Is this because I have a very small chromosomal region ~70kb over which I am trying to identify variants?
If so then is there any other tool that I can use for variant recalibration over a small targeted region.

Also is there anyway to specify my target region so that the resource flag scans for just my target region in the hapmap and dbSNP databases?

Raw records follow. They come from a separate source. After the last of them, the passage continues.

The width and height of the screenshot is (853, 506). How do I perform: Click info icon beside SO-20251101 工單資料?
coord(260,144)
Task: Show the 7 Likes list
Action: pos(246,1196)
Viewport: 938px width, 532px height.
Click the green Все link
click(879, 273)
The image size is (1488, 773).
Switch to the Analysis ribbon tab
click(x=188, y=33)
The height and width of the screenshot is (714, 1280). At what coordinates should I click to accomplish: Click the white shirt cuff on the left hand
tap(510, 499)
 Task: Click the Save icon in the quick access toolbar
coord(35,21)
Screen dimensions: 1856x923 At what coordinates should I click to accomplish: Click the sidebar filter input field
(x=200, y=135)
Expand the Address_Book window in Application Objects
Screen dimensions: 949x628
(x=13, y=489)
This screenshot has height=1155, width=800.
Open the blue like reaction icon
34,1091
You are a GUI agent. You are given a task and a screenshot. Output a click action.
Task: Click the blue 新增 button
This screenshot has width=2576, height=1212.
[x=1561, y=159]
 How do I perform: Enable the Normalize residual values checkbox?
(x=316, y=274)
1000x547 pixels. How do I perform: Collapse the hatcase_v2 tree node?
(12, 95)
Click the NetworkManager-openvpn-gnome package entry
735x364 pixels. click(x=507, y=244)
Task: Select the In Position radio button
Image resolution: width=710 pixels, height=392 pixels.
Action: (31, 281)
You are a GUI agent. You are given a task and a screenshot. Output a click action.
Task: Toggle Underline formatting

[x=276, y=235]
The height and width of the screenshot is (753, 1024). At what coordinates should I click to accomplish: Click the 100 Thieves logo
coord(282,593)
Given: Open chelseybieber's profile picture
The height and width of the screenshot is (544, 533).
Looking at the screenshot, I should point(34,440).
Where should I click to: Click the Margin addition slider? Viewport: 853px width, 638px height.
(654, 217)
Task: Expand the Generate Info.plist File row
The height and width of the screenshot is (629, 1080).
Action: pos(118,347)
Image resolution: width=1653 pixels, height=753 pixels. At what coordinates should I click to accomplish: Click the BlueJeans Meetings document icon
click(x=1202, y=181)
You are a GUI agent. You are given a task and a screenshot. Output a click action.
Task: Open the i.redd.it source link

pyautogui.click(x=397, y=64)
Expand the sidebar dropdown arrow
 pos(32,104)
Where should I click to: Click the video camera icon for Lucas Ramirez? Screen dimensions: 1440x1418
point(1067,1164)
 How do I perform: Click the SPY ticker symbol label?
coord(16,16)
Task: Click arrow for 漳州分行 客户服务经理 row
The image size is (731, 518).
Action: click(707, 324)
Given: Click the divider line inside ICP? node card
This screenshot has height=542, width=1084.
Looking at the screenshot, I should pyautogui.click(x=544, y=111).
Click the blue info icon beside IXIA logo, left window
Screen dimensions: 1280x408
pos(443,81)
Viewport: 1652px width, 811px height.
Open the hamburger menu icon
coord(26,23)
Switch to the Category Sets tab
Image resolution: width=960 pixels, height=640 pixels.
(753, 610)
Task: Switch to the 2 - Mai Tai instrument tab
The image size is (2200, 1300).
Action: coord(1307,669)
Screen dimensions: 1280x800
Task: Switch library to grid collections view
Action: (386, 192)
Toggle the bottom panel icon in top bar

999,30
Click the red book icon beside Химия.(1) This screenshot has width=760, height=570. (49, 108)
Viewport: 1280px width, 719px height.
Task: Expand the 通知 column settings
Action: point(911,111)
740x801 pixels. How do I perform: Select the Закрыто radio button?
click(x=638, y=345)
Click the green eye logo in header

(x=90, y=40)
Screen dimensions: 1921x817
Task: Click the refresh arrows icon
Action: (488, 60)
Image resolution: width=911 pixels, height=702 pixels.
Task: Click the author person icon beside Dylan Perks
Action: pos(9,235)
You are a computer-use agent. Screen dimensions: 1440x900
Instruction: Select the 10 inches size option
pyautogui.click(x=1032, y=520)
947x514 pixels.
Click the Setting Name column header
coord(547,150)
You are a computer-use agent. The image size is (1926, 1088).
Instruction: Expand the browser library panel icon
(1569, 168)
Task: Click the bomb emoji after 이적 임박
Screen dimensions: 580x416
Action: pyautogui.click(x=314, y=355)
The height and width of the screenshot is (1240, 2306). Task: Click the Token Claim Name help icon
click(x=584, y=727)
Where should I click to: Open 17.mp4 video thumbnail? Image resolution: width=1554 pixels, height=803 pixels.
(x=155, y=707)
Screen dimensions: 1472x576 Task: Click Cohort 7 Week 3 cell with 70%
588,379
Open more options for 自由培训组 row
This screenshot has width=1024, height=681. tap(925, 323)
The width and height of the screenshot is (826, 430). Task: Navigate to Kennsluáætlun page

Thank you so much in advance and I will be grateful for any help on this topic since I am new to GATK.

Thanks,
Neha

@Neha
Hi again,

You have a few other questions here that were not asked in the other thread, so I will point you to a few other articles that should help

-Sheila

• United StatesMember Posts: 1
edited September 2016

Hi,

I am processing some Exome samples and able to get VQSR (single sample at a time) to run on the majority of them (using --maxGaussians 4). Some do fail out with the No data found error as reported by others in this thread. The above recommendation by Kurt to not include MQ in the mixture model does alleviate the problem but I am left with the whole call set with almost no variants filtered. Most of these samples have reasonably large number of variants (~400,000), I also tried the -minNumBad option but it gave the same error. Is there another option apart from manual filtering or adding more samples which can solve this problem ? Also, what is the recommended number of variants one should have for getting VQSR to build a good model ?

Thank you for your help

We recommend using at least 30 whole exome samples in VQSR. You should not be running on single exome samples.

-Sheila

• Rochester, NY 14627Member Posts: 2

@Kurt , you pointed to the key of this type of errors. In my case, I got rid of -an FS, and it worked. I think that this should be implemented in GATK by checking whether an annotation is informative before training a model. At present, my suggestion is to get rid of each annotation until seeing the program run successfully, then adding back each of those removed one by one until error occurs again, then that just added annotation is the culprit.